- WHAT YOU ARE ASKED TO DO: Pull every line from the records below and write each one out unchanged.

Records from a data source

-- -- --

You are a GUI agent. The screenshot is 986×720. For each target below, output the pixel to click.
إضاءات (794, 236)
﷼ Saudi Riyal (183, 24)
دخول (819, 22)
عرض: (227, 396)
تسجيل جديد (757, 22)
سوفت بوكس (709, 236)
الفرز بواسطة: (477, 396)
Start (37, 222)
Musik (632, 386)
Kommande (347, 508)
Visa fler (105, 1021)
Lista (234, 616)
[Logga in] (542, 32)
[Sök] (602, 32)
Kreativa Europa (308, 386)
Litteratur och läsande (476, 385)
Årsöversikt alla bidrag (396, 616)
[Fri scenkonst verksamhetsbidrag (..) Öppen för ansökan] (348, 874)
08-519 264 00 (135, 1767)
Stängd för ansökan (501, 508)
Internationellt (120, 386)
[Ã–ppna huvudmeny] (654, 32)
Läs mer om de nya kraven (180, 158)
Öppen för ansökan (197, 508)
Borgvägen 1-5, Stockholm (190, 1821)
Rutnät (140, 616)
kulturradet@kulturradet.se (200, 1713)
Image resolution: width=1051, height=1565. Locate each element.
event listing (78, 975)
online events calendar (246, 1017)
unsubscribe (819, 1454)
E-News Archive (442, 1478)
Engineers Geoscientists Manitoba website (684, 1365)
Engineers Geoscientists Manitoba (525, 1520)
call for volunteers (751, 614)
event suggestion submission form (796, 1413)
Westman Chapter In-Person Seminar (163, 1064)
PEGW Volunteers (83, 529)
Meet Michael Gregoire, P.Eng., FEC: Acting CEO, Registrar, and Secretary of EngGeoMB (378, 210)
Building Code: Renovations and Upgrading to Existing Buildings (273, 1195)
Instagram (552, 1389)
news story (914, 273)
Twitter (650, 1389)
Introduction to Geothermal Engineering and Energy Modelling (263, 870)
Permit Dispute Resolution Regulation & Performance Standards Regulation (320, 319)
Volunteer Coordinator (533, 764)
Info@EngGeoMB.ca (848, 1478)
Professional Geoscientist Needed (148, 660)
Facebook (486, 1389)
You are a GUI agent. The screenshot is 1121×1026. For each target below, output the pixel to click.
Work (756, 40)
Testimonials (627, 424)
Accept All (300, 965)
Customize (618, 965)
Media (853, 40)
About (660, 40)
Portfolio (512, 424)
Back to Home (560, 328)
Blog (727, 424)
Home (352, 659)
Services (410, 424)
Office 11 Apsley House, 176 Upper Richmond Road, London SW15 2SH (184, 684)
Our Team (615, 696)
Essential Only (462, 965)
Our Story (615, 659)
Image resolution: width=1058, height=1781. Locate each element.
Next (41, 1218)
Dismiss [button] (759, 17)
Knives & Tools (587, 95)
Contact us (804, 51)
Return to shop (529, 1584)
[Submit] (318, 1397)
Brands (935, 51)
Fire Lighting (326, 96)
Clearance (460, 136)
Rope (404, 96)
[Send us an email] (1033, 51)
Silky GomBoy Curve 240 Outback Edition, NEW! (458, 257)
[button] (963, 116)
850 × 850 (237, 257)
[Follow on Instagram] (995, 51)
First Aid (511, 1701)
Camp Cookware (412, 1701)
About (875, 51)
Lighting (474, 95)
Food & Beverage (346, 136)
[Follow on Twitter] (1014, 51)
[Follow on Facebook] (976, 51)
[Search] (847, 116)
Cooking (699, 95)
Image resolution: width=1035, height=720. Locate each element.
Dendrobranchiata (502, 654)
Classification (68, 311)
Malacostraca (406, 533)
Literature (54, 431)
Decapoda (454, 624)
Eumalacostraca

-- -- --

- IN RESPONSE:
You are a GUI agent. The screenshot is 986×720. For each target below, output the pixel to click.
إضاءات (794, 236)
﷼ Saudi Riyal (183, 24)
دخول (819, 22)
عرض: (227, 396)
تسجيل جديد (757, 22)
سوفت بوكس (709, 236)
الفرز بواسطة: (477, 396)
Start (37, 222)
Musik (632, 386)
Kommande (347, 508)
Visa fler (105, 1021)
Lista (234, 616)
[Logga in] (542, 32)
[Sök] (602, 32)
Kreativa Europa (308, 386)
Litteratur och läsande (476, 385)
Årsöversikt alla bidrag (396, 616)
[Fri scenkonst verksamhetsbidrag (..) Öppen för ansökan] (348, 874)
08-519 264 00 (135, 1767)
Stängd för ansökan (501, 508)
Internationellt (120, 386)
[Ã–ppna huvudmeny] (654, 32)
Läs mer om de nya kraven (180, 158)
Öppen för ansökan (197, 508)
Borgvägen 1-5, Stockholm (190, 1821)
Rutnät (140, 616)
kulturradet@kulturradet.se (200, 1713)
Image resolution: width=1051, height=1565. Locate each element.
event listing (78, 975)
online events calendar (246, 1017)
unsubscribe (819, 1454)
E-News Archive (442, 1478)
Engineers Geoscientists Manitoba website (684, 1365)
Engineers Geoscientists Manitoba (525, 1520)
call for volunteers (751, 614)
event suggestion submission form (796, 1413)
Westman Chapter In-Person Seminar (163, 1064)
PEGW Volunteers (83, 529)
Meet Michael Gregoire, P.Eng., FEC: Acting CEO, Registrar, and Secretary of EngGeoMB (378, 210)
Building Code: Renovations and Upgrading to Existing Buildings (273, 1195)
Instagram (552, 1389)
news story (914, 273)
Twitter (650, 1389)
Introduction to Geothermal Engineering and Energy Modelling (263, 870)
Permit Dispute Resolution Regulation & Performance Standards Regulation (320, 319)
Volunteer Coordinator (533, 764)
Info@EngGeoMB.ca (848, 1478)
Professional Geoscientist Needed (148, 660)
Facebook (486, 1389)
You are a GUI agent. The screenshot is 1121×1026. For each target below, output the pixel to click.
Work (756, 40)
Testimonials (627, 424)
Accept All (300, 965)
Customize (618, 965)
Media (853, 40)
About (660, 40)
Portfolio (512, 424)
Back to Home (560, 328)
Blog (727, 424)
Home (352, 659)
Services (410, 424)
Office 11 Apsley House, 176 Upper Richmond Road, London SW15 2SH (184, 684)
Our Team (615, 696)
Essential Only (462, 965)
Our Story (615, 659)
Image resolution: width=1058, height=1781. Locate each element.
Next (41, 1218)
Dismiss [button] (759, 17)
Knives & Tools (587, 95)
Contact us (804, 51)
Return to shop (529, 1584)
[Submit] (318, 1397)
Brands (935, 51)
Fire Lighting (326, 96)
Clearance (460, 136)
Rope (404, 96)
[Send us an email] (1033, 51)
Silky GomBoy Curve 240 Outback Edition, NEW! (458, 257)
[button] (963, 116)
850 × 850 (237, 257)
[Follow on Instagram] (995, 51)
First Aid (511, 1701)
Camp Cookware (412, 1701)
About (875, 51)
Lighting (474, 95)
Food & Beverage (346, 136)
[Follow on Twitter] (1014, 51)
[Follow on Facebook] (976, 51)
[Search] (847, 116)
Cooking (699, 95)
Image resolution: width=1035, height=720. Locate each element.
Dendrobranchiata (502, 654)
Classification (68, 311)
Malacostraca (406, 533)
Literature (54, 431)
Decapoda (454, 624)
Eumalacostraca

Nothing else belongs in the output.